Assistant chief officer Peter Kelly told Mr Tom O'Connell, prosecuting, that at lunch time the call system was activated in the cell where John Dundon and another man, Nathan Killeen (23), were being held.

The prison officer said Mr Killeen informed him Dundon had fainted and cut his head.

Mr Kelly said that when he entered the cell, he saw Dundon lying on the floor with a small cut on his head.

Mr Kelly said that Dundon was assessed by paramedics from Dublin Fire Brigade and it was proposed to take him to hospital for further medical checks.

He told Mr O'Connell that there was no CCTV footage of the cell but there was coverage of an adjacent corridor. Mr Kelly confirmed that no person other than Mr Killeen had access to the cell at lunch time.

Prosecution counsel told the court that he proposed to call medical evidence this morning that may assist in assessing what had occurred and whether the accused man had sought to frustrate the criminal process and harm himself.

Mr Justice Kearns said the non-jury court would not make any assessment until the medical evidence was heard. He said the trial would be adjourned until the morning when medical evidence would be heard.

Earlier, barrister Martin O'Rourke told the court that Dundon had informed Madden & Finucane solicitors he was withdrawing his instructions from them and wished to "conduct proceedings" on his own behalf.

Asked by Mr Justice Kearns if he could confirm the accuracy of what was said, Dundon replied: "Yeah."

Mr Justice Kearns told Dundon's legal representatives that they were free to go.

However, after the murder charge was read to him, Dundon said: "I plead not guilty but it's a different legal team I am looking for."

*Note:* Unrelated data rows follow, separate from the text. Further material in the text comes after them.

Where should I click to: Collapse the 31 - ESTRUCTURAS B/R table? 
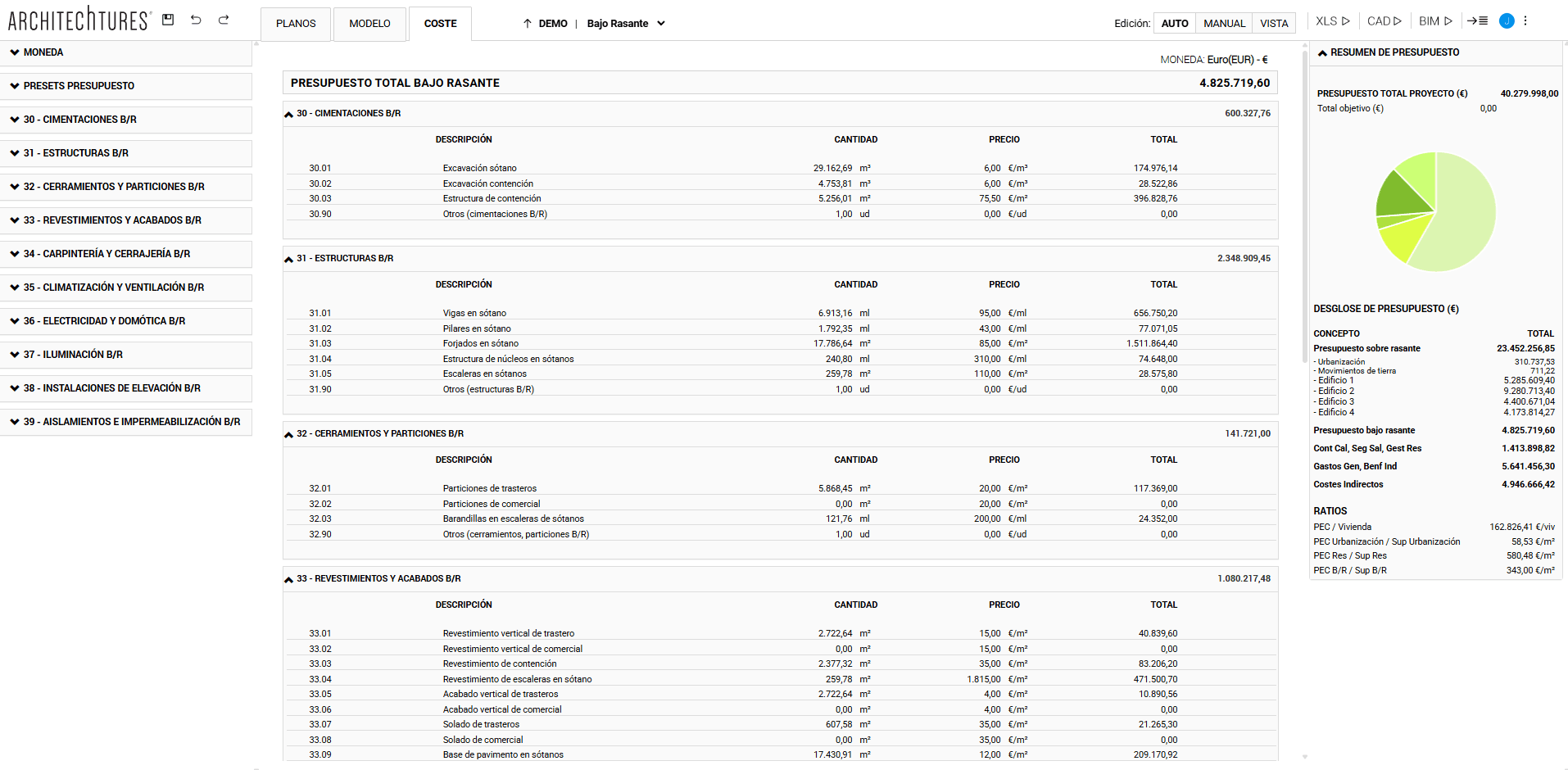[288, 259]
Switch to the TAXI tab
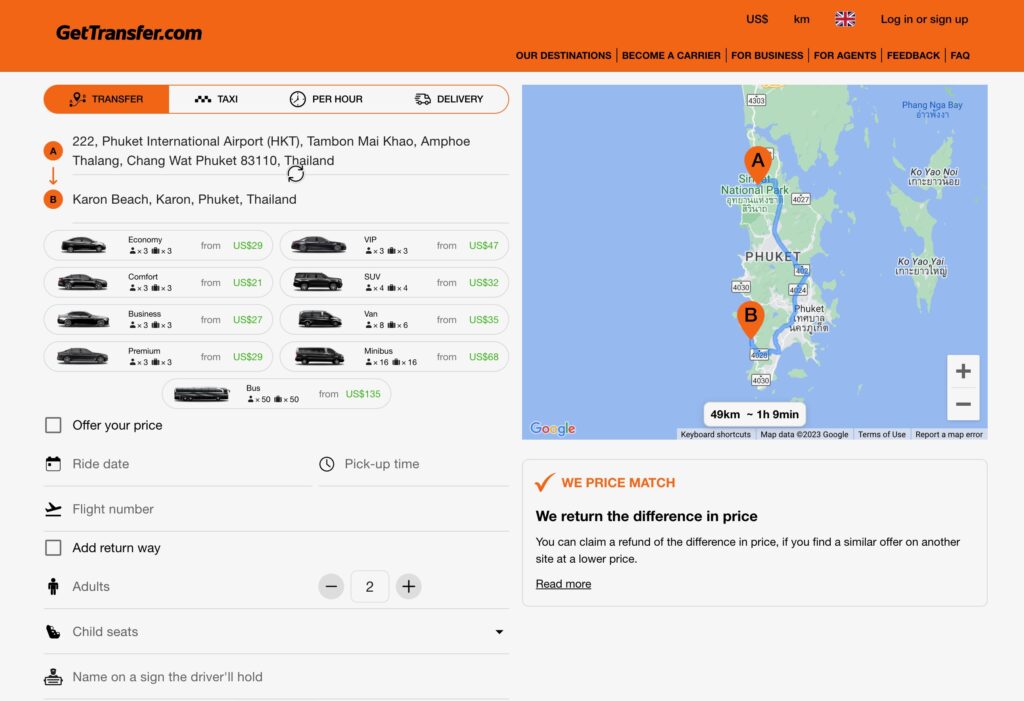Image resolution: width=1024 pixels, height=701 pixels. tap(216, 99)
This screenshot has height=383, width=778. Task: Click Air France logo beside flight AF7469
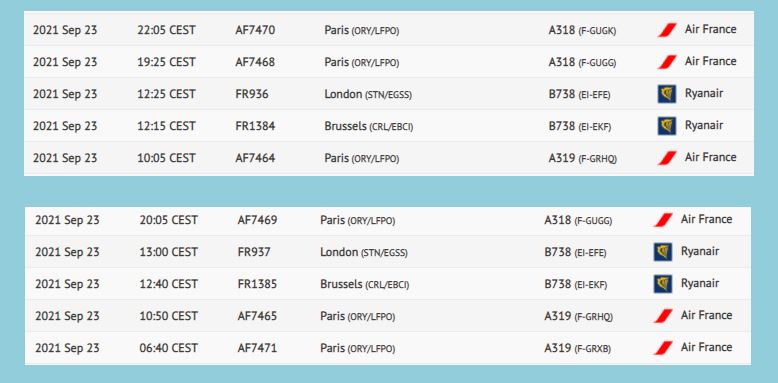tap(663, 220)
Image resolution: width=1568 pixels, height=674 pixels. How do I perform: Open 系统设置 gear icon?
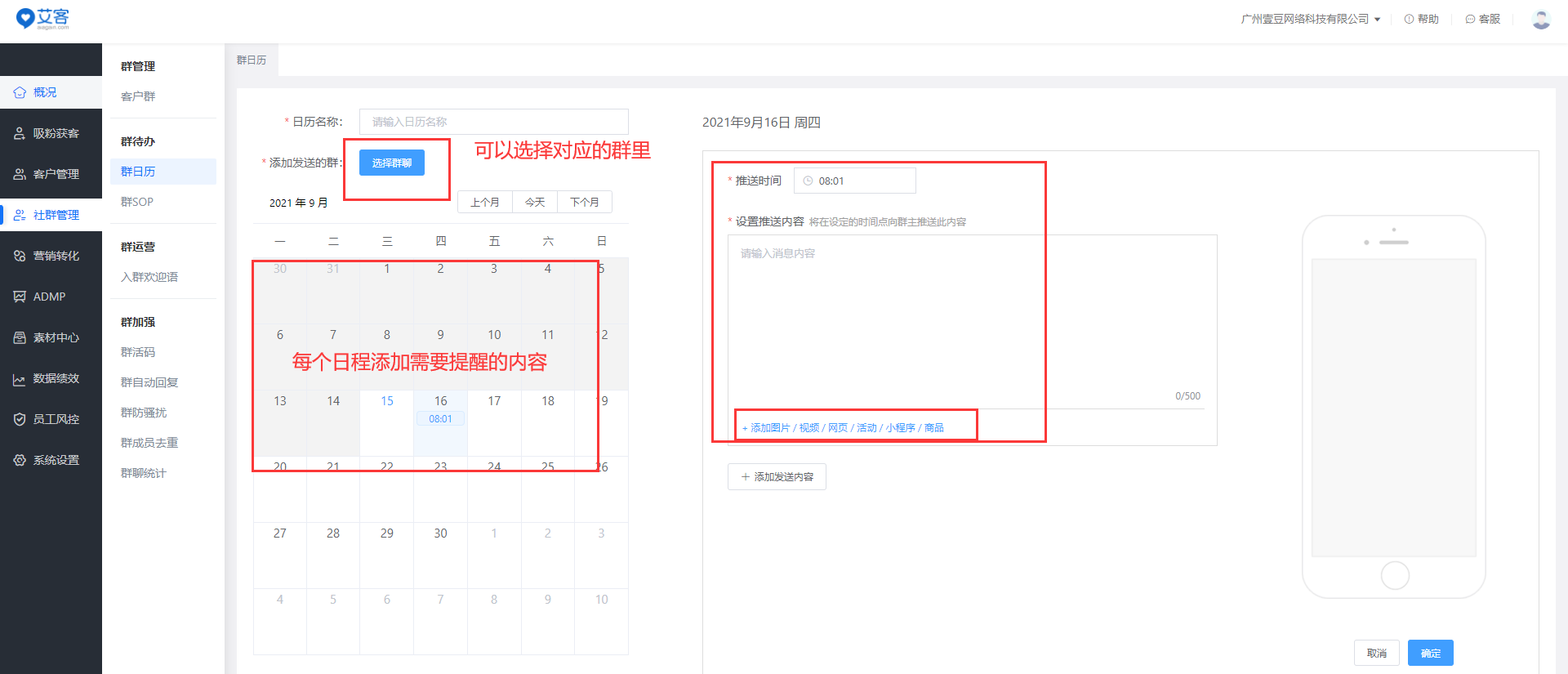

Mr Justice Kearns told Dundon he had confirmed that he wished to withdraw his instructions, did not wish to engage a new legal team and wished to defend himself.

Told by Mr Justice Kearns that he had been asked only "a few moments ago" to confirm this, Dundon replied: "I thought you meant a new legal team." The accused man added that he could not read or write.

"You have elected to do the case yourself and you will do the case yourself," Mr Justice Kearns said. He told the accused man that "every possible assistance" would be granted to him.

When Mr Justice Kearns said the trial would start at 2pm, Dundon told the court: "I don't know nothing about the law, I haven't a clue, I thought I had a separate legal team."

"You have sacked your legal team and confirmed that you want to represent yourself," Mr Justice Kearns replied.

John Dundon, with an address at Hyde Road, Limerick, is standing trial for the murder of Mr Geoghegan at Clonmore, Kilteragh, Dooradoyle, Limerick, on November 9, 2008.